═══ Passage

I managed to find other patients to help, too. I explained legal papers to a young woman in preparation for a court hearing, fetched apple juice boxes and Graham crackers for a bedridden man, and summoned a nurse when he needed to relieve himself. I engaged loners in sports activities in the recreation area so they’d know that they weren’t alone, and I took new patients under my wing to lessen their anxiety.
Patients weren’t the only ones in need of help. Psychiatric assistants frequently burned out, and psychiatrists were overloaded. I witnessed a nurse leading a support group choke back tears because of a patient’s merciless heckling.
I befriended a recreational therapist with a monthly budget of $40 for crafts and sports equipment for nearly a hundred patients. She’d planted two lovely flower gardens for patients under the giant mesquite trees, paying for most of the flowers herself, but there was no watering system, and they had to be watered by hand every day. Most mornings, I could be found by her side, watering, pruning or replanting.
You might wonder if I was a dedicated employee, or perhaps a caring volunteer, but I was neither—I was a patient. Because of a reaction to surgery and medications, I was involuntarily committed to that high security psychiatric unit for several weeks. I was manic and considered dangerous and acutely disabled.
Sometimes it takes a vacation from reality to open our eyes. At such times, when there is nothing to do, we might notice new opportunities. When we are surrounded by pain, we might find that we can’t help but ease it. When someone is friendless, we might become their friend.
I don’t look back at that period of my life with regret; instead I look back upon it as a time of awakening.
After my recovery and release from that facility, I couldn’t forget the suffering and frustration that I’d witnessed. I wanted to do something but, as a former patient, I feared that I’d encounter nothing but red tape and that, if I donated money, it would go to all the wrong places. It took nearly three years for me to do so, but I finally found a solution.

══════
═══ Information provided

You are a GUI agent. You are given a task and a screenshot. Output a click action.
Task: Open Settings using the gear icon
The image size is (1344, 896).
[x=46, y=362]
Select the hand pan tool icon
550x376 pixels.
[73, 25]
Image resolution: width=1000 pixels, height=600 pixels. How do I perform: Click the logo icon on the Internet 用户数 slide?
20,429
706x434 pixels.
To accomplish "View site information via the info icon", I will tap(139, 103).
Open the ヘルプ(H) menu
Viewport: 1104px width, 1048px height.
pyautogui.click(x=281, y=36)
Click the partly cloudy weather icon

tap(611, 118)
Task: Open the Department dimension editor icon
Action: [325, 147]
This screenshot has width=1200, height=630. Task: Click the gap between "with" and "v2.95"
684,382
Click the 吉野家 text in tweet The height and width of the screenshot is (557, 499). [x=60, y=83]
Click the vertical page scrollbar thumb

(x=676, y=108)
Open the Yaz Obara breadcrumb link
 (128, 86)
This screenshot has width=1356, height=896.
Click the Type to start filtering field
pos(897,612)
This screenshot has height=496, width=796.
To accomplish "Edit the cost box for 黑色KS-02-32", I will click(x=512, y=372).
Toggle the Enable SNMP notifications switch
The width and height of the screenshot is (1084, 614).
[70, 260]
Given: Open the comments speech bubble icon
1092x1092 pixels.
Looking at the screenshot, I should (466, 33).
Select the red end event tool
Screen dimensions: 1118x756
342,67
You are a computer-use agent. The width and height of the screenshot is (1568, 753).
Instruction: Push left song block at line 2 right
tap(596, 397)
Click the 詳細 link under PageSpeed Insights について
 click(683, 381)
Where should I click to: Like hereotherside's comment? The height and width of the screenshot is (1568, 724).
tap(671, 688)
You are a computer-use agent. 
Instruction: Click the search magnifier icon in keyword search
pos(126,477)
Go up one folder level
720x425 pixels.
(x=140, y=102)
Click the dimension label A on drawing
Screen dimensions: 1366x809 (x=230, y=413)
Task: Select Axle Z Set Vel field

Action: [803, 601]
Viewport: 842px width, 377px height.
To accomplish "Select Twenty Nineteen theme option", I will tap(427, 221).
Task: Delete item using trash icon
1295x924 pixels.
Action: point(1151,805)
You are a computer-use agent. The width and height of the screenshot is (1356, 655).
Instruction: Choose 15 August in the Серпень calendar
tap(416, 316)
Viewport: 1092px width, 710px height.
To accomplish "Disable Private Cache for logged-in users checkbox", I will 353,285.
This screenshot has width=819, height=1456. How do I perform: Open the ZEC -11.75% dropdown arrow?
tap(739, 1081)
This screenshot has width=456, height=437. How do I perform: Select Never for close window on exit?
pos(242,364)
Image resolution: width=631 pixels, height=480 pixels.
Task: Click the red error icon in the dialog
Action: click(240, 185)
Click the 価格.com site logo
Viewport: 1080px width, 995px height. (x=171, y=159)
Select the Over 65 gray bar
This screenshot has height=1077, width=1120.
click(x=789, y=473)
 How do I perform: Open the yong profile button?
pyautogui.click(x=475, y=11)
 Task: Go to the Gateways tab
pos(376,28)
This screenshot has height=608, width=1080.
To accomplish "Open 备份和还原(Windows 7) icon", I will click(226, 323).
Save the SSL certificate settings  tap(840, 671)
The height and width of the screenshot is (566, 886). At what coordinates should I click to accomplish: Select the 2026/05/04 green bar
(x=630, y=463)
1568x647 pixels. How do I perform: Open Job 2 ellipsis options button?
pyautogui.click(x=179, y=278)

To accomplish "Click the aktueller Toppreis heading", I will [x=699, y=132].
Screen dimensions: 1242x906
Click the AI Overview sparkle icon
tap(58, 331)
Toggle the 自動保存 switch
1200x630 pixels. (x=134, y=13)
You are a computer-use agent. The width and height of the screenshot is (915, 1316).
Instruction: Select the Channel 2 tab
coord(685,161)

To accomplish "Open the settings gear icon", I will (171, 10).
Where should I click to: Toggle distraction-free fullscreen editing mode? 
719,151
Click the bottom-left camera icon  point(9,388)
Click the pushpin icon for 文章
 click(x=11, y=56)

══════

- **Tasks**:
a: Reproduce the account of the psychiatric unit stay, everything from "Patients weren’t the" down to "patient’s merciless heckling.".
b: Write the next part of the account of the psychiatric unit stay, picking up after its last sentence.

- **Results of the exercise**:
a:
Patients weren’t the only ones in need of help. Psychiatric assistants frequently burned out, and psychiatrists were overloaded. I witnessed a nurse leading a support group choke back tears because of a patient’s merciless heckling.

b:
On March 15th, 2014 just after sunset, I returned to that facility with my wife and two friends. I hadn’t been back there since my release on June 15th, 2011 and it made me uneasy to revisit the prison-like umber building with its soulless tinted windows. Despite my good intentions, I was eager to depart as quickly as possible.
I drove past the main building, turned into the parking area on the west side of the property, parked my van next to the recreation area, and opened the rear lift gate. The four of us then removed a number of gifts for the patients and the recreational therapy department: basketballs, soccer balls, Nerf footballs, coloring chalk, and bean bags—all brand new and of the brightest, most cheerful color schemes I could find. Those gifts cost nearly three months of that recreational therapist’s budget.
We unpackaged the balls and gleefully threw them over the fence into the darkened recreation area. Then, I reached through the stark, black bars of the security fence that once incarcerated me, and placed a plastic bag containing the colored chalk and bean bags onto a concrete walkway where they would be seen by staff, but not ruined by the lawn sprinklers.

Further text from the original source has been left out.